= Binary compounds of hydrogen =

Chemical compounds containing only hydrogen and one other chemical element

Binary compounds of hydrogen are binary chemical compounds containing just hydrogen and one other chemical element. By convention all binary hydrogen compounds are called hydrides even when the hydrogen atom in it is not an anion. These hydrogen compounds can be grouped into several types.

==Overview==
Binary hydrogen compounds in group 1 are the ionic hydrides (also called saline hydrides) wherein hydrogen is bound electrostatically. Because hydrogen is located somewhat centrally in an electronegative sense, it is necessary for the counterion to be exceptionally electropositive for the hydride to possibly be accurately described as truly behaving ionic. Therefore, this category of hydrides contains only a few members.

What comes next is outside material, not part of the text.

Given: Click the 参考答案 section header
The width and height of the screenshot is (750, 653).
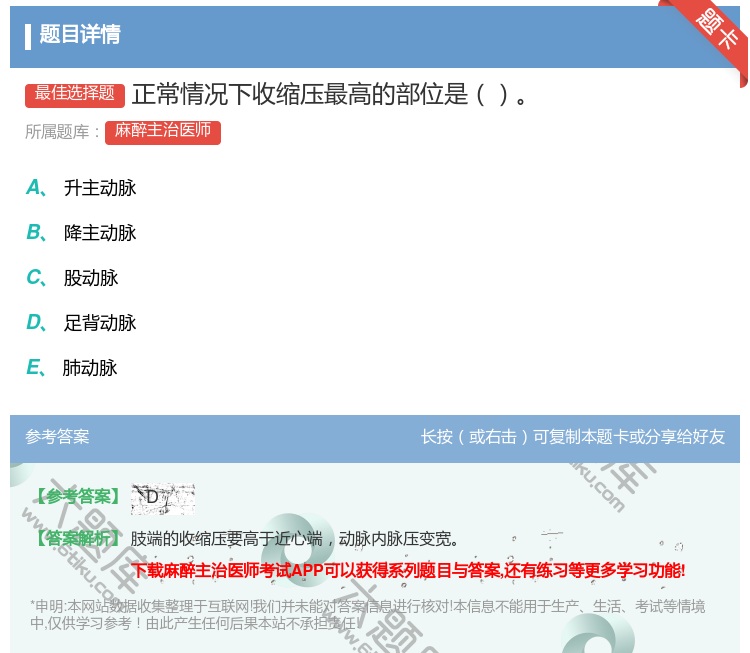Looking at the screenshot, I should pyautogui.click(x=57, y=437).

Hydrides in group 2 are polymeric covalent hydrides. In these, hydrogen forms bridging covalent bonds, usually possessing mediocre degrees of ionic character, which make them difficult to be accurately described as either covalent or ionic. The one exception is beryllium hydride, which has definitively covalent properties.

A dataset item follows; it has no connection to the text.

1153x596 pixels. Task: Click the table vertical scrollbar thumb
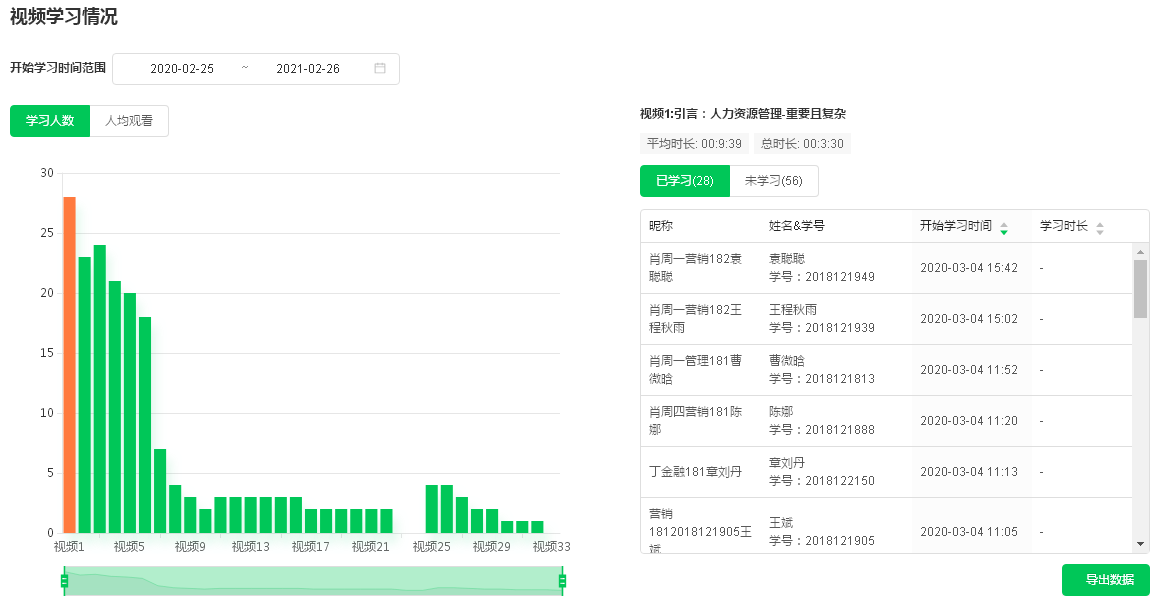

Hydrides in the transition metals and lanthanides are also typically polymeric covalent hydrides. However, they usually possess only weak degrees of ionic character. Usually, these hydrides rapidly decompose into their component elements at ambient conditions. The results consist of metallic matrices with dissolved, often stoichiometric or near so, concentrations of hydrogen, ranging from negligible to substantial. Such a solid can be thought of as a solid solution and is alternately termed a metallic- or interstitial hydride. These decomposed solids are identifiable by their ability to conduct electricity and their magnetic properties (the presence of hydrogen is coupled with the delocalisation of the valence electrons of the metal), and their lowered density compared to the metal. Both the saline hydrides and the polymeric covalent hydrides typically react strongly with water and air.

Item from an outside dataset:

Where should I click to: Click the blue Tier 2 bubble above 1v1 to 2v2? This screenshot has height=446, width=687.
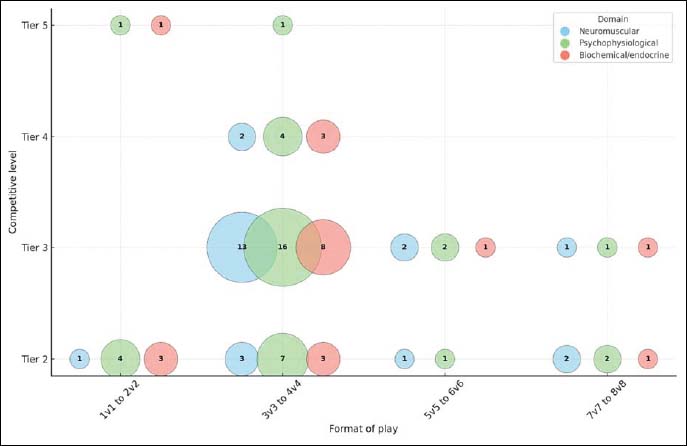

It is possible to produce a metallic hydride without requiring decomposition as a necessary step. If a sample of bulk metal is subjected to any one of numerous hydrogen absorption techniques, the characteristics, such as luster and hardness of the metal is often retained to a large degree. Bulk actinoid hydrides are only known in this form. The affinity for hydrogen for most of the d-block elements are low. Therefore, elements in this block do not form hydrides (the hydride gap) under standard temperature and pressure with the notable exception of palladium. Palladium can absorb up to 900 times its own volume of hydrogen and is therefore actively researched in the field hydrogen storage.

Elements in group 13 to 17 (p-block) form covalent hydrides (or nonmetal hydrides). In group 12 zinc hydride is a common chemical reagent but cadmium hydride and mercury hydride are very unstable and esoteric. In group 13 boron hydrides exist as a highly reactive monomer BH_{3}, as an adduct for example ammonia borane or as dimeric diborane and as a whole group of BH cluster compounds. Alane (AlH_{3}) is a polymer. Gallium exists as the dimer digallane. Indium hydride is only stable below −90 C. Not much is known about the final group 13 hydride, thallium hydride.

Due to the total number of possible binary saturated compounds with carbon of the type C_{n}H_{2n+2} being very large, there are many group 14 hydrides. Going down the group the number of binary silicon compounds (silanes) is small (straight or branched but rarely cyclic) for example disilane and trisilane. For germanium only 5 linear chain binary compounds are known as gases or volatile liquids. Examples are n-pentagermane, isopentagermane and neopentagermane. Of tin only the distannane is known. Plumbane is an unstable gas.

The hydrogen halides, hydrogen chalcogenides and pnictogen hydrides also form compounds with hydrogen, whose lightest members show many anomalous properties due to hydrogen bonding.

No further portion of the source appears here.